PROVIDED PASSAGE →
════
Terraform state without locking is a bug waiting to happen. Two engineers running apply simultaneously can corrupt state in ways that take hours to untangle. Here’s what I learned after one such incident.

Why state locking matters

Terraform reads state, computes a plan, and writes new state. Without locking, two concurrent runs can:

  • Both read the same initial state
  • Both compute their plans based on it
  • Both write conflicting state — last one wins
  • Now state doesn’t match real infrastructure

The symptoms are weird: resources exist but Terraform wants to create them again. Or state references resources that were already destroyed.

S3 backend with DynamoDB locking

The canonical setup for AWS:

terraform {
  backend "s3" {
    bucket         = "mycompany-tfstate"
    key            = "prod/main.tfstate"
    region         = "eu-west-1"
    dynamodb_table = "terraform-locks"
    encrypt        = true
  }
}

DynamoDB table:

resource "aws_dynamodb_table" "tf_lock" {
  name         = "terraform-locks"
  billing_mode = "PAY_PER_REQUEST"
  hash_key     = "LockID"
  attribute {
    name = "LockID"
    type = "S"
  }
}

Creates a write-lock entry during apply, removes on completion.
════
TASKS AND EXERCISES →
A – Translate this sentence from the Terraform state locking post into Spanish: "Two engineers running apply simultaneously can corrupt state in ways that take hours to untangle."
B – Summarize the Terraform state locking post in two sentences.
C – From the Terraform state locking post, write out the part starting at "Terraform state without" and ending at "were already destroyed.".

(Source data)
════
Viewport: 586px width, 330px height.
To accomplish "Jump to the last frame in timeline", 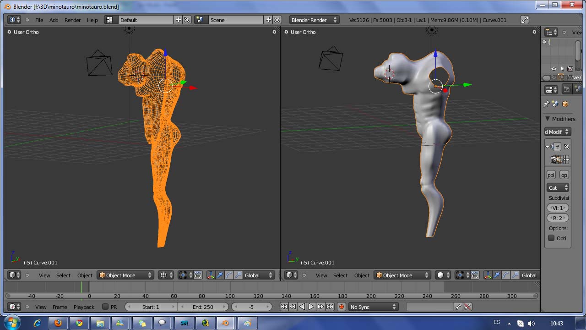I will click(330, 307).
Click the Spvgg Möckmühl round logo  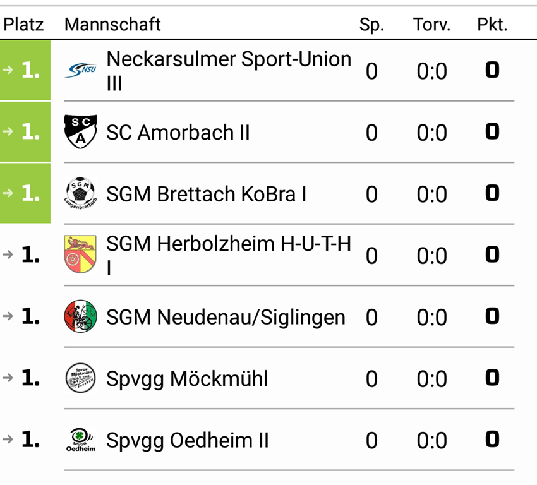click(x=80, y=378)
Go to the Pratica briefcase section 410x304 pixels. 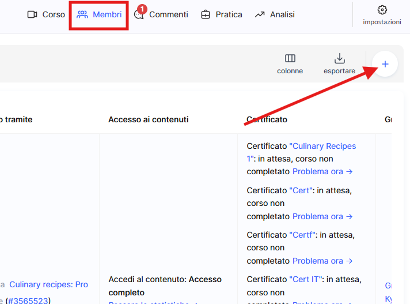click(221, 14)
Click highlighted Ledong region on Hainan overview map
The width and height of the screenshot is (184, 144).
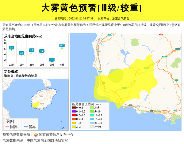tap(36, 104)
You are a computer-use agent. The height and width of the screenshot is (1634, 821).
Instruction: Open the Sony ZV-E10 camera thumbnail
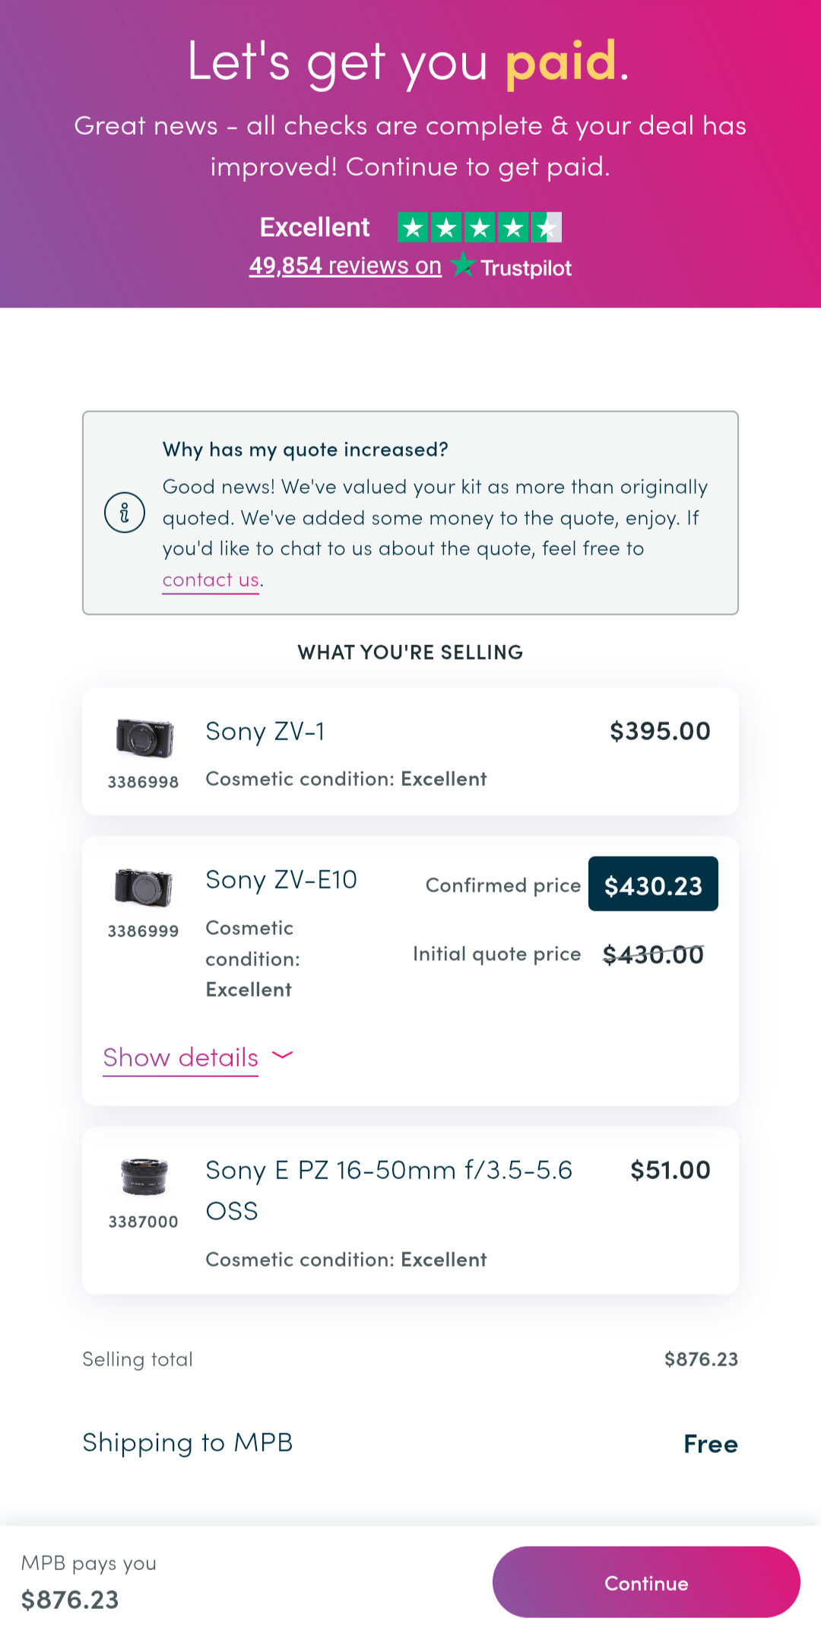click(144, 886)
════
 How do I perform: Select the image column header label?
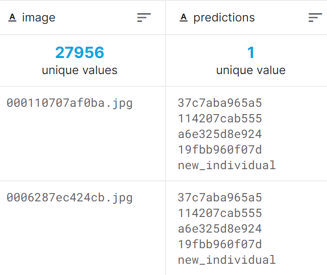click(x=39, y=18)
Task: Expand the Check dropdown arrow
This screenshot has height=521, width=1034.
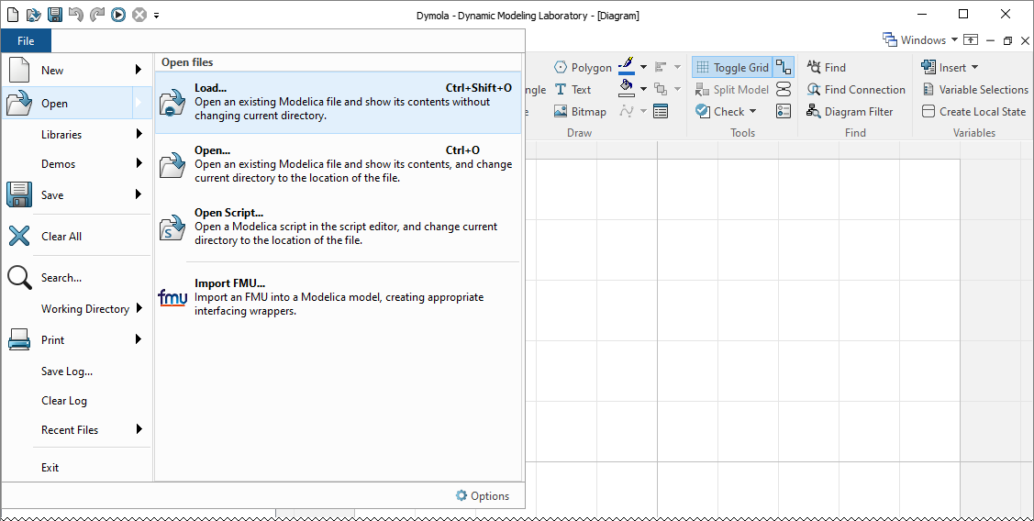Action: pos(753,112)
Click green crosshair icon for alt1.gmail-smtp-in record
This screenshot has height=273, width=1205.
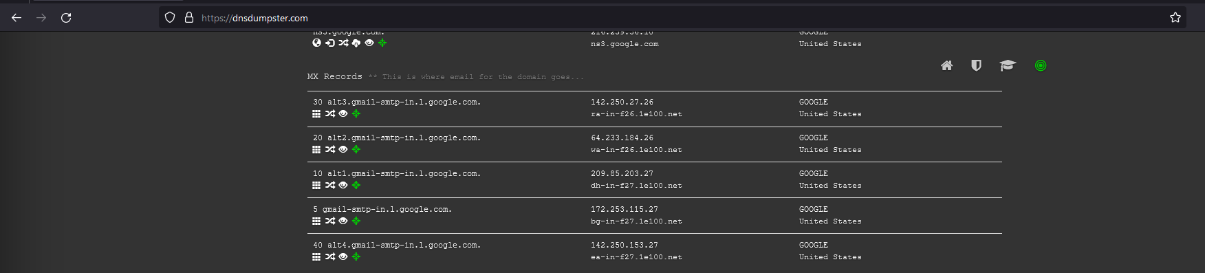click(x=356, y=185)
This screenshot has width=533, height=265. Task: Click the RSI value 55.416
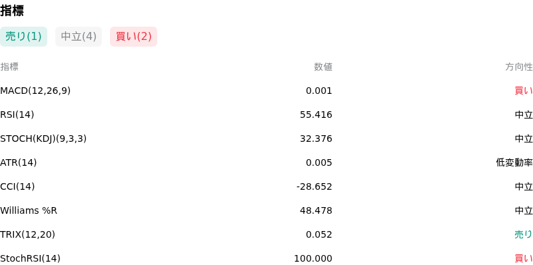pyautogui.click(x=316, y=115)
════
ANSWERS GIVEN →
A – Dos ingenieros que ejecutan apply simultáneamente pueden corromper el estado de formas que tardan horas en desenredarse.

B – Without state locking, two concurrent Terraform runs can read the same state, compute plans from it, and write conflicting state, leaving state that no longer matches real infrastructure. The canonical AWS setup uses an S3 backend with a DynamoDB table that creates a write-lock entry during apply and removes it on completion.

C –
Terraform state without locking is a bug waiting to happen. Two engineers running apply simultaneously can corrupt state in ways that take hours to untangle. Here’s what I learned after one such incident.

Why state locking matters

Terraform reads state, computes a plan, and writes new state. Without locking, two concurrent runs can:

  • Both read the same initial state
  • Both compute their plans based on it
  • Both write conflicting state — last one wins
  • Now state doesn’t match real infrastructure

The symptoms are weird: resources exist but Terraform wants to create them again. Or state references resources that were already destroyed.